Text shown:
* Begin *

Guest Posted January 18, 2012 Share Posted January 18, 2012 Dear All At my setting we have noticed the following. Why is it that a group of boys (4) all coming up to transition in September appear to have limited interaction with fellow peers? Yet cognitively have extensive knowledge and strong skills with parents and adults within the workplace. Questionably their social skills are lacking. This in my opinion would affect their emotional well-being. Someone from another setting asked me why they have to socialise in groups?! If they are happy is it a problem? Personally unless it is their personal identity I think every encouragement should be given to providing situations for involvement and friendships. I very much think using sustained shared thinking is the answer anyway. Anyone else got a view or had a similar experience. dramapixie Link to comment Share on other sites More sharing options...
Susan Posted January 18, 2012 Share Posted January 18, 2012 Are they a group together or completely solitary? Link to comment Share on other sites More sharing options...
Inge Posted January 18, 2012 Share Posted January 18, 2012 (edited) Is it not a bit jumping to conclusions to say that when with you they do not appear to have friends/have limited interaction with fellow peers that this is always the case.. friendships usually form when there is a shared interest or a liking of the person in some way, perhaps they have not yet found a peer they like or want to be with.. all are off to school could they be feeling the children are too young or too limiting for them. Or could be the opposite, but either way they may never be social in the way you seem to feel they should be. Just because they choose to interact with adults does not in my mind mean they are lacking in social skills.. they must have some to interact with someone.. many children need not necessarily have friends in a peer group but do form them in other ways.. example.. my son never had friends in his peer group at school not until he went to college at 19 did he find friends in his peer group, he found them all too limiting, without the same interests and did not really want to be friends with them. .. out of school he was very social and had many friends.. all older than he was usually a year above him.. he found more in common with them than his own peers.. and to add to it all when he did make friends most were girls.. he never had an issue with being friends with them, and has always had his best friend as a girl.. I do feel it is ok for them to be as they are and I also wonder why you feel this effects emotional well being if they are happy and content as they are? why push anyone to be social to people they may not really like.. Edited January 18, 2012 by Inge Link to comment Share on other sites More sharing options...

* End *

Extracted entries:
* Begin *

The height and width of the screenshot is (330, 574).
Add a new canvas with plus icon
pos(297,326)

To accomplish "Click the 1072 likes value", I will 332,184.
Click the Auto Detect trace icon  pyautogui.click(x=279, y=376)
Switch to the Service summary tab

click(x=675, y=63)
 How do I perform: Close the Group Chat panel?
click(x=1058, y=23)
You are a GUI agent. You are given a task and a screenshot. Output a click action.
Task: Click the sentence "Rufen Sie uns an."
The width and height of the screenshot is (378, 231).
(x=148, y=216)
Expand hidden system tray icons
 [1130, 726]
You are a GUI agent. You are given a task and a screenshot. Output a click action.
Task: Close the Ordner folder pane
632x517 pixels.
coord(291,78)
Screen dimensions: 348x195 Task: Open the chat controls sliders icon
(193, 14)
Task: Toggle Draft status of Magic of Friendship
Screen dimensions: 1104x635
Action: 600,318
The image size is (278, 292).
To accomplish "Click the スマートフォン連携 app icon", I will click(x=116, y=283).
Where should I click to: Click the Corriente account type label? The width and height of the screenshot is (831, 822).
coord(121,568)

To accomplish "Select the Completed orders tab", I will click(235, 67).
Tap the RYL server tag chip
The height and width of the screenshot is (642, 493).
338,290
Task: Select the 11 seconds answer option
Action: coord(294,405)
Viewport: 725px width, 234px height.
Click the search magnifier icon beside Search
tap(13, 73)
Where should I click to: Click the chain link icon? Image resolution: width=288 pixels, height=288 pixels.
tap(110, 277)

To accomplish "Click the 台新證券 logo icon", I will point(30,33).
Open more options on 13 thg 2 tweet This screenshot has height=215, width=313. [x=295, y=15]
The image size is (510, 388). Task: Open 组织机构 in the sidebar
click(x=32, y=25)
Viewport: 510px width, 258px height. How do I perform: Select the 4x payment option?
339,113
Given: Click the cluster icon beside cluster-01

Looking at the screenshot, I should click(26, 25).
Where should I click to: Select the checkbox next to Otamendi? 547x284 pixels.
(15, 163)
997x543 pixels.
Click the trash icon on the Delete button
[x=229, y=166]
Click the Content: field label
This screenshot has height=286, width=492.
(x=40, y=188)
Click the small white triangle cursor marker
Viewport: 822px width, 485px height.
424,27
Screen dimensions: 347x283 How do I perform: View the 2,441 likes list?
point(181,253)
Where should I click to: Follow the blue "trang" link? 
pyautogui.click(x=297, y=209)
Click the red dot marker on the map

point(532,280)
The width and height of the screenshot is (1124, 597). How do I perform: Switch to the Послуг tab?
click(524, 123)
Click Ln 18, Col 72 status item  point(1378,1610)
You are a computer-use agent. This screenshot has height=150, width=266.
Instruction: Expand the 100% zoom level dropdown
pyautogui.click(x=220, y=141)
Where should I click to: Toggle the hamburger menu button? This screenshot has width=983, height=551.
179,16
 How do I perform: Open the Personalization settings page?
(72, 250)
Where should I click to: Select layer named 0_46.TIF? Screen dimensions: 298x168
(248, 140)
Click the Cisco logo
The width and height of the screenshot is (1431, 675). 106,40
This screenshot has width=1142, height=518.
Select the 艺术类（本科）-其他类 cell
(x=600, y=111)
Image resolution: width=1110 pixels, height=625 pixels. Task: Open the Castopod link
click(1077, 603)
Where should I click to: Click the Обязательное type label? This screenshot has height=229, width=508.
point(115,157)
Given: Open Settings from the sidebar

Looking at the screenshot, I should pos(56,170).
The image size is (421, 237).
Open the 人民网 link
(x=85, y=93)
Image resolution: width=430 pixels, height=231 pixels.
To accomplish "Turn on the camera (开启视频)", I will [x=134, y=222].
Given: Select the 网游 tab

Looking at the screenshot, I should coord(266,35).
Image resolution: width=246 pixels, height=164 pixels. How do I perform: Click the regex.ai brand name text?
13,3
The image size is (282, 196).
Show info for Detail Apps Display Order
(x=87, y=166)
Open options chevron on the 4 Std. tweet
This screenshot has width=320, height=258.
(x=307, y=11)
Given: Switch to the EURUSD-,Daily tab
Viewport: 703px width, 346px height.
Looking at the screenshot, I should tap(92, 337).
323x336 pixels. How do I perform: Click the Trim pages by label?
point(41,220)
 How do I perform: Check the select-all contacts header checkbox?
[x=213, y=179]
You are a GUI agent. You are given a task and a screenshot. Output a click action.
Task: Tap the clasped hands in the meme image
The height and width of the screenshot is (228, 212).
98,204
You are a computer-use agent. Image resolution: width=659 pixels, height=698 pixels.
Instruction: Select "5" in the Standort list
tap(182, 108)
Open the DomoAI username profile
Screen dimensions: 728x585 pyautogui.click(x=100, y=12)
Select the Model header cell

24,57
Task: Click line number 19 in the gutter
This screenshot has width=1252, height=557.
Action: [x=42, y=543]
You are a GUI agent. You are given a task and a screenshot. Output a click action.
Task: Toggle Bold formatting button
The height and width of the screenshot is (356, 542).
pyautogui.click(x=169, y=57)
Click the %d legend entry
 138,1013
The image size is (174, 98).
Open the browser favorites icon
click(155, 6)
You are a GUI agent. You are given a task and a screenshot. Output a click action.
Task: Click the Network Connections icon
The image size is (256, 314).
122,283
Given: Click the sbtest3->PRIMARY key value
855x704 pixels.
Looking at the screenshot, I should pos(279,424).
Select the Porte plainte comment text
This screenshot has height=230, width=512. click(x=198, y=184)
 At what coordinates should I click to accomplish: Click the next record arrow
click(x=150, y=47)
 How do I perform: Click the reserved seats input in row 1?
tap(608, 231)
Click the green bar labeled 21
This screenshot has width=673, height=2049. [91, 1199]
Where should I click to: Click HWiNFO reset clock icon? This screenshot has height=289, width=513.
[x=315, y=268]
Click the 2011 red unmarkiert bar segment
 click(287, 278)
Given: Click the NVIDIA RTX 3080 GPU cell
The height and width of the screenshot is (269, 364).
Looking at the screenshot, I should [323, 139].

* End *

Task instructions: Continue the forum thread about the four boys who interact little with their peers, starting after the last post shown.

Result of the task:
enuffsenuf Posted January 18, 2012 Share Posted January 18, 2012 Dear AllAt my setting we have noticed the following. Why is it that a group of boys (4) all coming up to transition in September appear to have limited interaction with fellow peers? Yet cognitively have extensive knowledge and strong skills with parents and adults within the workplace. Questionably their social skills are lacking. This in my opinion would affect their emotional well-being. Someone from another setting asked me why they have to socialise in groups?! If they are happy is it a problem? Personally unless it is their personal identity I think every encouragement should be given to providing situations for involvement and friendships. I very much think using sustained shared thinking is the answer anyway. Anyone else got a view or had a similar experience. dramapixie This behaviour is in fact an example of socialisation into our society...we live in a society where it is deemed innapropriate for men to be seen touching each other, sharing emotions etc for fear of homophobic tendencies...thus we actively encourage our boys from birth to with hold their interaction with other children (especially boys) whereas it is seen as "the thing women do" to encourage our girls to be close, touching when playing and sharing closeness....hence our boys are socialised NOT be emotional etc. This was covered quite extensively on my recent open university course U212 & KE312. We as practitioners can do our bit but the babygrow experiment shows how from birth boys and girls are presented with different handling, vocal interaction and expectations....until our society embraces an alterantive perspective by the time they go into school boys and girls will not display the same skills because they are not expected to by parents et al. Link to comment Share on other sites More sharing options...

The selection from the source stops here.